[What to produce]:
Starting from the line with "The height and", transcribe each line to the end of the records below. Copy them exactly and write nothing else.

# # # # # # #

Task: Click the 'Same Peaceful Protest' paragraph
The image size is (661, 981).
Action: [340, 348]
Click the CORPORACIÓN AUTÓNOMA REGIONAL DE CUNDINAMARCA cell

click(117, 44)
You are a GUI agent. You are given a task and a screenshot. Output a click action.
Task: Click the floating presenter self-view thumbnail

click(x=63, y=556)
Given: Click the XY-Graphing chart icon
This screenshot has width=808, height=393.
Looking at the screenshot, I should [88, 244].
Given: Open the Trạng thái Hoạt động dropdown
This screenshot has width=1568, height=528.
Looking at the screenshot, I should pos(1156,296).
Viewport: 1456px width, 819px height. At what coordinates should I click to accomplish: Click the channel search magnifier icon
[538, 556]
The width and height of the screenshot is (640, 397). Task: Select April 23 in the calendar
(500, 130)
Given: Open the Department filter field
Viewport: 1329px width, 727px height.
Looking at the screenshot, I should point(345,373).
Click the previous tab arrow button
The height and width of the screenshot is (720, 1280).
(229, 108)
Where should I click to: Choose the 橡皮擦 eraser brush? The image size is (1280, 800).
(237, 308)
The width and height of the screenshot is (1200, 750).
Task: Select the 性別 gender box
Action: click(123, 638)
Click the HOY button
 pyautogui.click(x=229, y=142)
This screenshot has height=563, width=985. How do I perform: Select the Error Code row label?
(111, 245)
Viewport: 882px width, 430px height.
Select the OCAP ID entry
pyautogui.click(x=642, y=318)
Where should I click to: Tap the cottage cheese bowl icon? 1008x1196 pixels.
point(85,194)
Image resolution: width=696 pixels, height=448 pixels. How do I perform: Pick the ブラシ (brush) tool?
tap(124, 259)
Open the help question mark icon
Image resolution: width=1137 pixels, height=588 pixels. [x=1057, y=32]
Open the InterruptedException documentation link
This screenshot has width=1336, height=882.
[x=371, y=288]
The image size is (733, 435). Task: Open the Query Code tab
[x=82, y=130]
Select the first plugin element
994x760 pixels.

# # # # # # #

[Solution for this problem]:
The height and width of the screenshot is (720, 1280).
(229, 108)
Where should I click to: Choose the 橡皮擦 eraser brush? The image size is (1280, 800).
(237, 308)
The width and height of the screenshot is (1200, 750).
Task: Select the 性別 gender box
Action: click(123, 638)
Click the HOY button
 pyautogui.click(x=229, y=142)
This screenshot has height=563, width=985. How do I perform: Select the Error Code row label?
(111, 245)
Viewport: 882px width, 430px height.
Select the OCAP ID entry
pyautogui.click(x=642, y=318)
Where should I click to: Tap the cottage cheese bowl icon? 1008x1196 pixels.
point(85,194)
Image resolution: width=696 pixels, height=448 pixels. How do I perform: Pick the ブラシ (brush) tool?
tap(124, 259)
Open the help question mark icon
Image resolution: width=1137 pixels, height=588 pixels. [x=1057, y=32]
Open the InterruptedException documentation link
This screenshot has width=1336, height=882.
[x=371, y=288]
The image size is (733, 435). Task: Open the Query Code tab
[x=82, y=130]
Select the first plugin element
994x760 pixels.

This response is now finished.